** SUPPLIED RECORDS follows **
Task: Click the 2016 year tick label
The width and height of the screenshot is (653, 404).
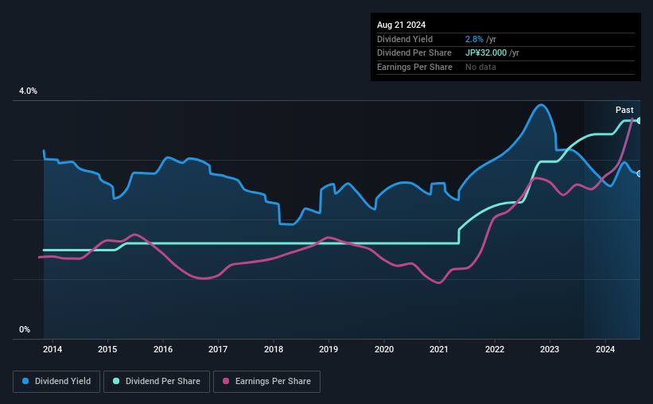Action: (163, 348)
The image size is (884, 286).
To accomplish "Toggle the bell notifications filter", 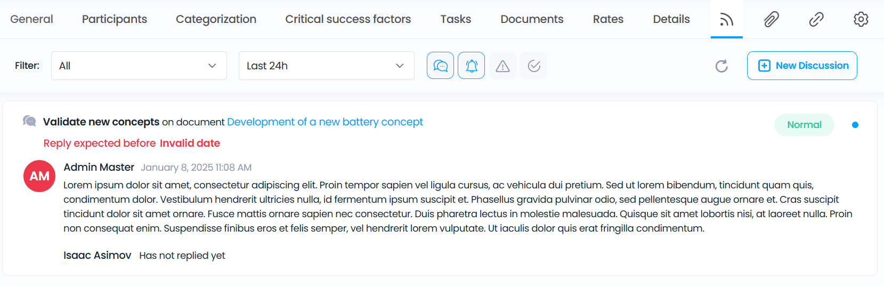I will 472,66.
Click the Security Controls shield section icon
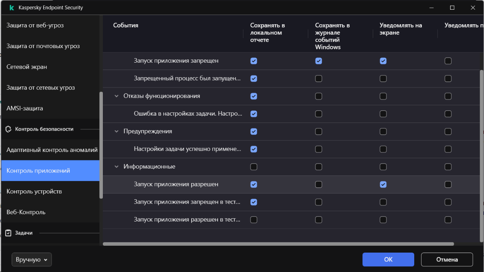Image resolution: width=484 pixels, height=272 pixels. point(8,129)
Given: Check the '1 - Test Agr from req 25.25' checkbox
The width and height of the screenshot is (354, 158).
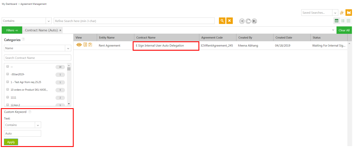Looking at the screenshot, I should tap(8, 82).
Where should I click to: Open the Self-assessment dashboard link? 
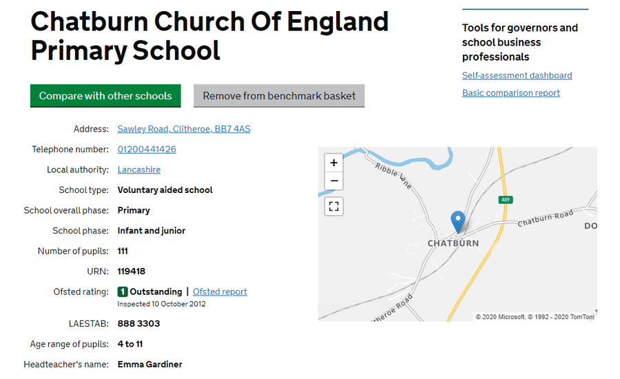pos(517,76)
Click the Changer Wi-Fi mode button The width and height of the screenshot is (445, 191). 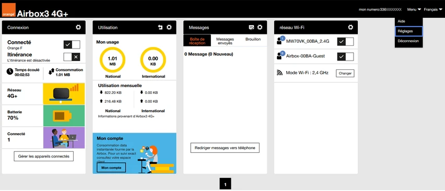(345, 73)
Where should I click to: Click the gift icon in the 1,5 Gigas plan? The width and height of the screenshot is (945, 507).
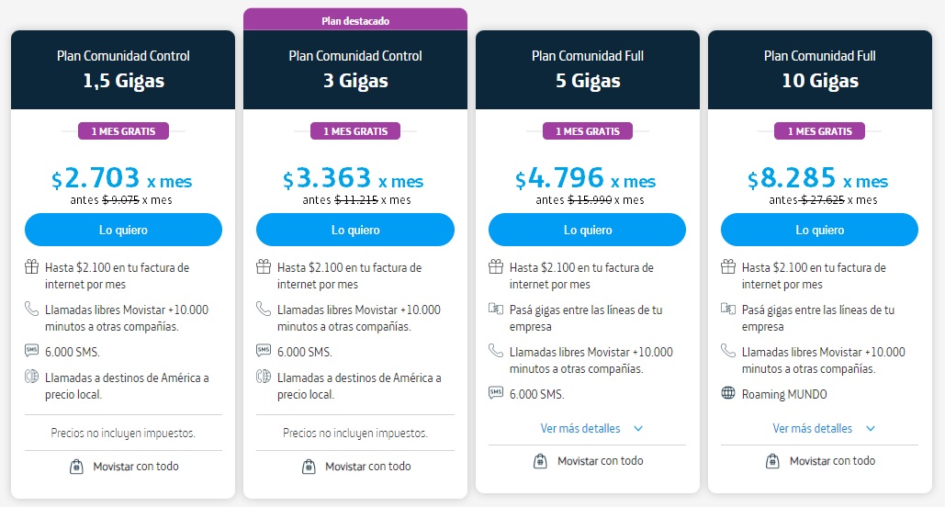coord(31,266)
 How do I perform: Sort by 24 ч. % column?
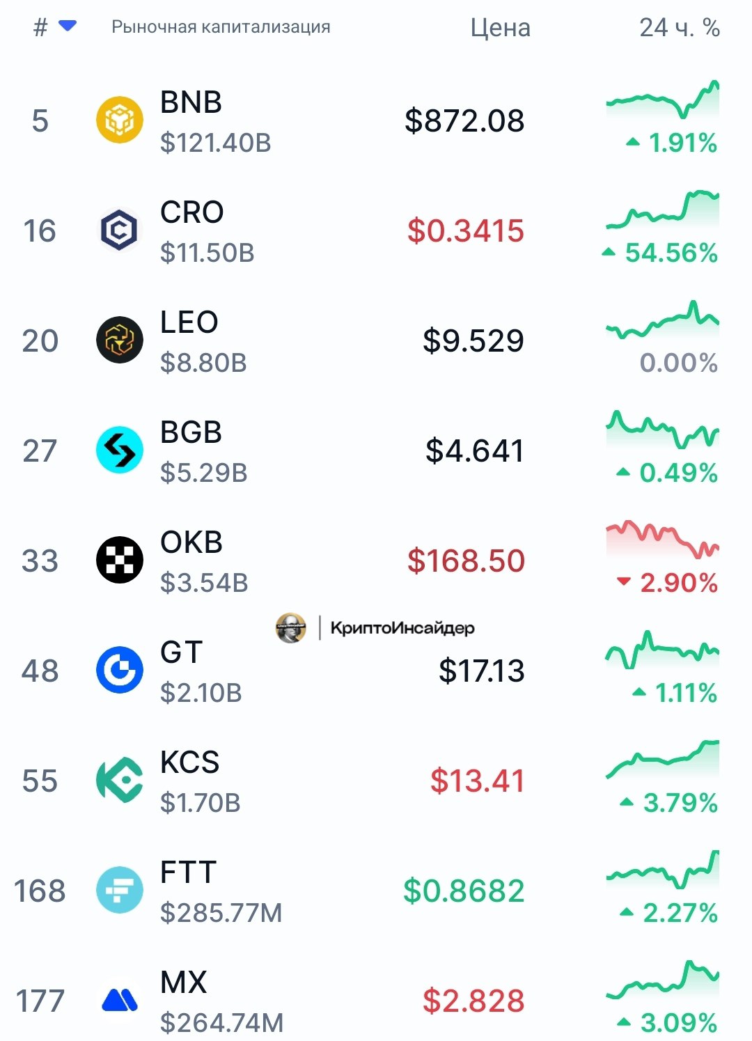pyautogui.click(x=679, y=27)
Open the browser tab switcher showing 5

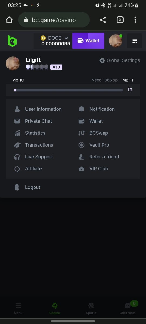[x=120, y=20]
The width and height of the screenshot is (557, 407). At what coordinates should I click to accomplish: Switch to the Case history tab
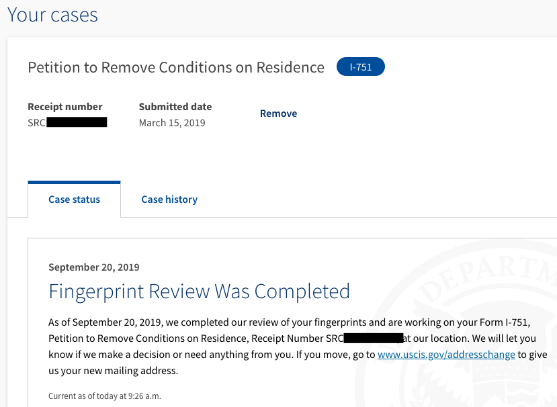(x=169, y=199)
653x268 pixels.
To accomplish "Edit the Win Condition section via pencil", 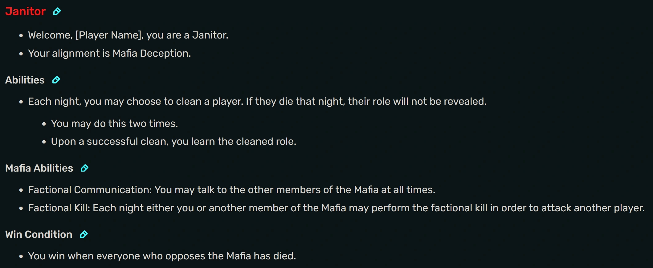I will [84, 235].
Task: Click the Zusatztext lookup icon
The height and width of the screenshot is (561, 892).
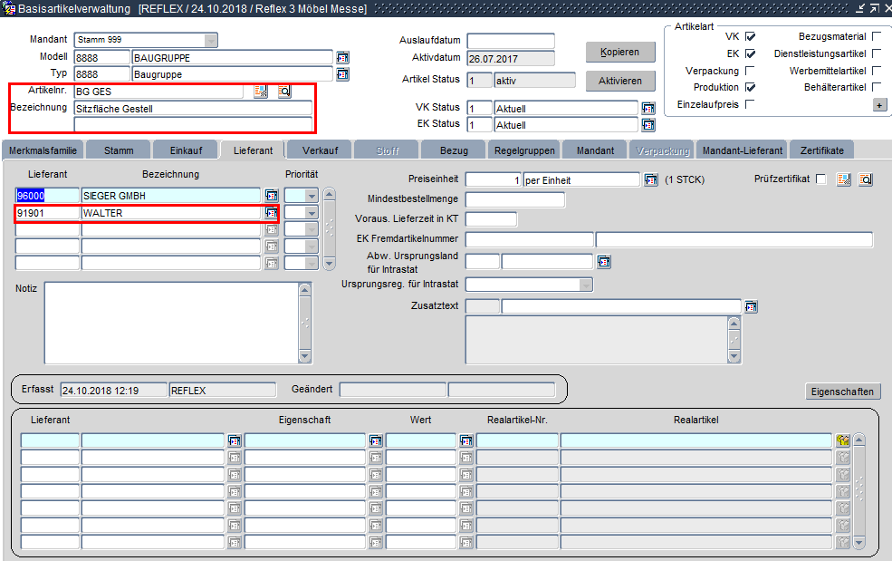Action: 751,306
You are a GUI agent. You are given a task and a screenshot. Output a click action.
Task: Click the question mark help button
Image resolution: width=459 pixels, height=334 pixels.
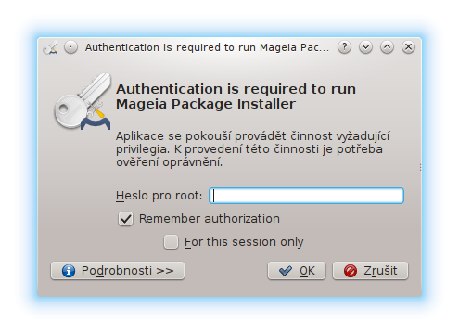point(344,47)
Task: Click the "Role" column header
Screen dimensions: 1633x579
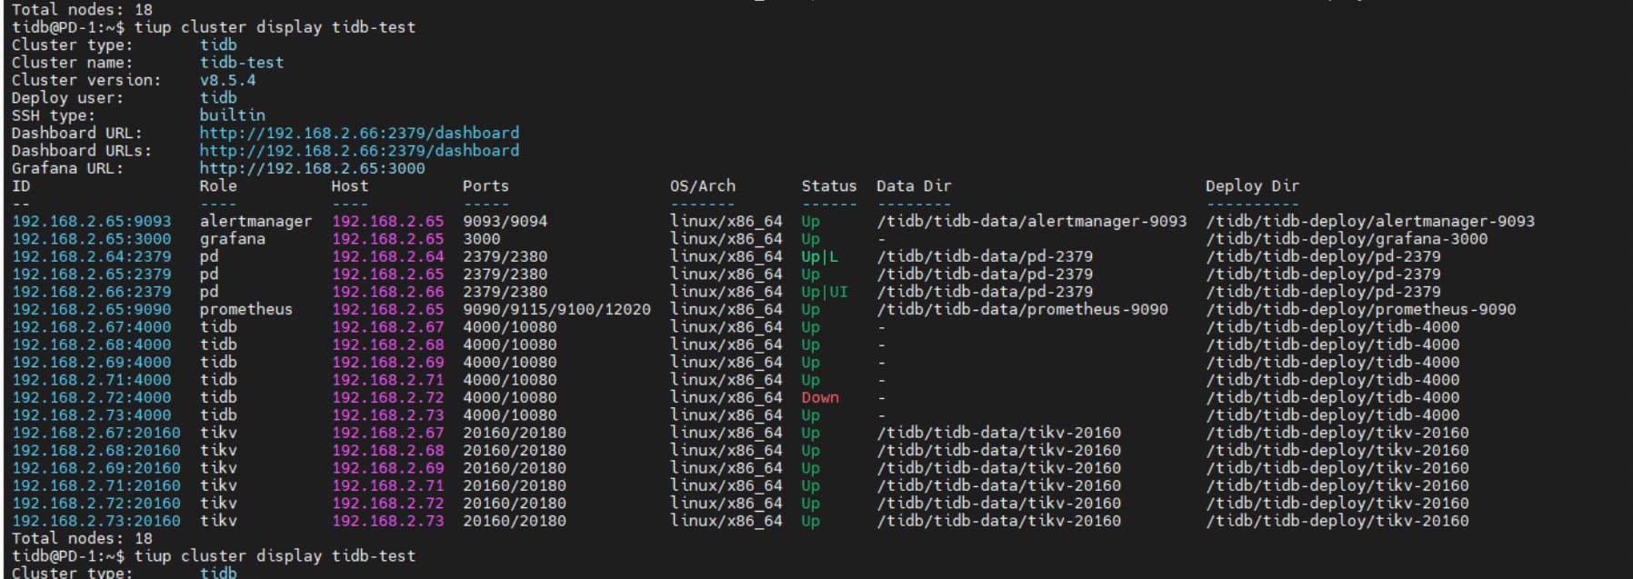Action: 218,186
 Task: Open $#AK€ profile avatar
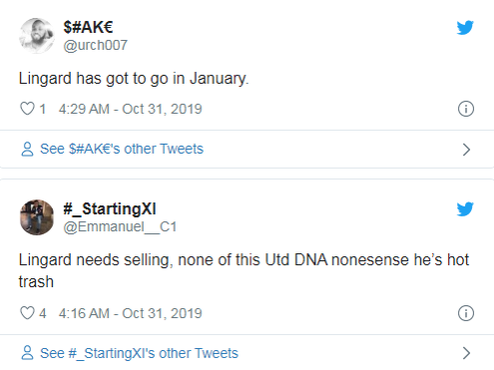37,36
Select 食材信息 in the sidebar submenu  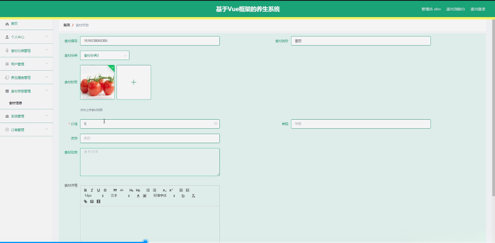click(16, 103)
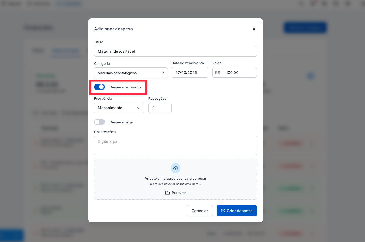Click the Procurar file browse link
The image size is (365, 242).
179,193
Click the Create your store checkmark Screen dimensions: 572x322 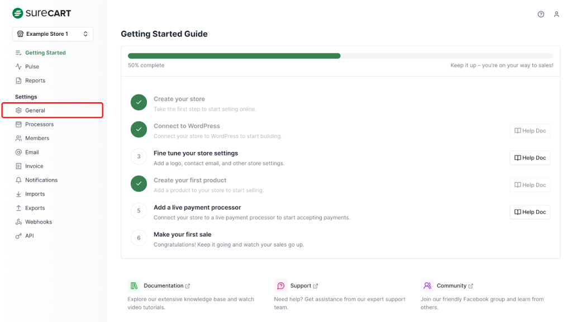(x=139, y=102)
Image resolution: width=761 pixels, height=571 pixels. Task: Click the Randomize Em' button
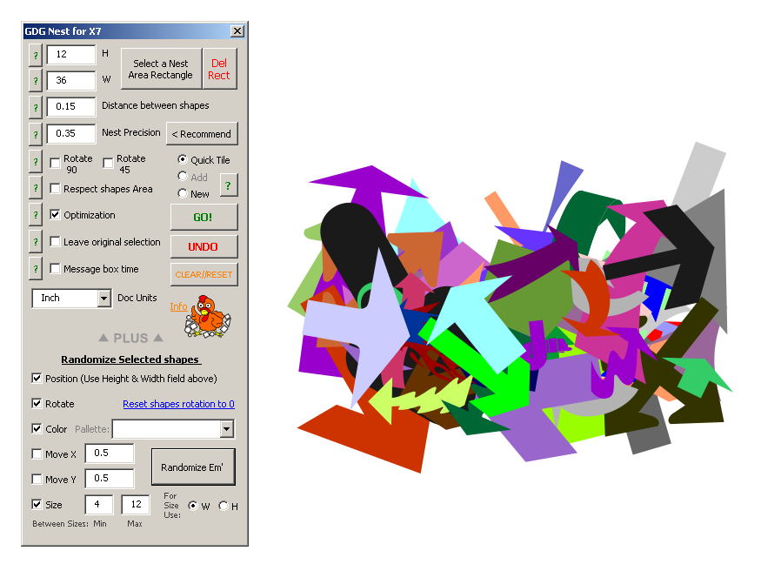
** End of SUPPLIED RECORDS **
Using the data above, return the lines from the one holding "Open the browser tab switcher showing 5" through the one holding "653x268 pixels." exactly, but not the pictures.

EXERCISE ANSWER >>
Open the browser tab switcher showing 5

[x=120, y=20]
The width and height of the screenshot is (557, 407). At what coordinates should I click to accomplish: Switch to the Case history tab
(x=169, y=199)
653x268 pixels.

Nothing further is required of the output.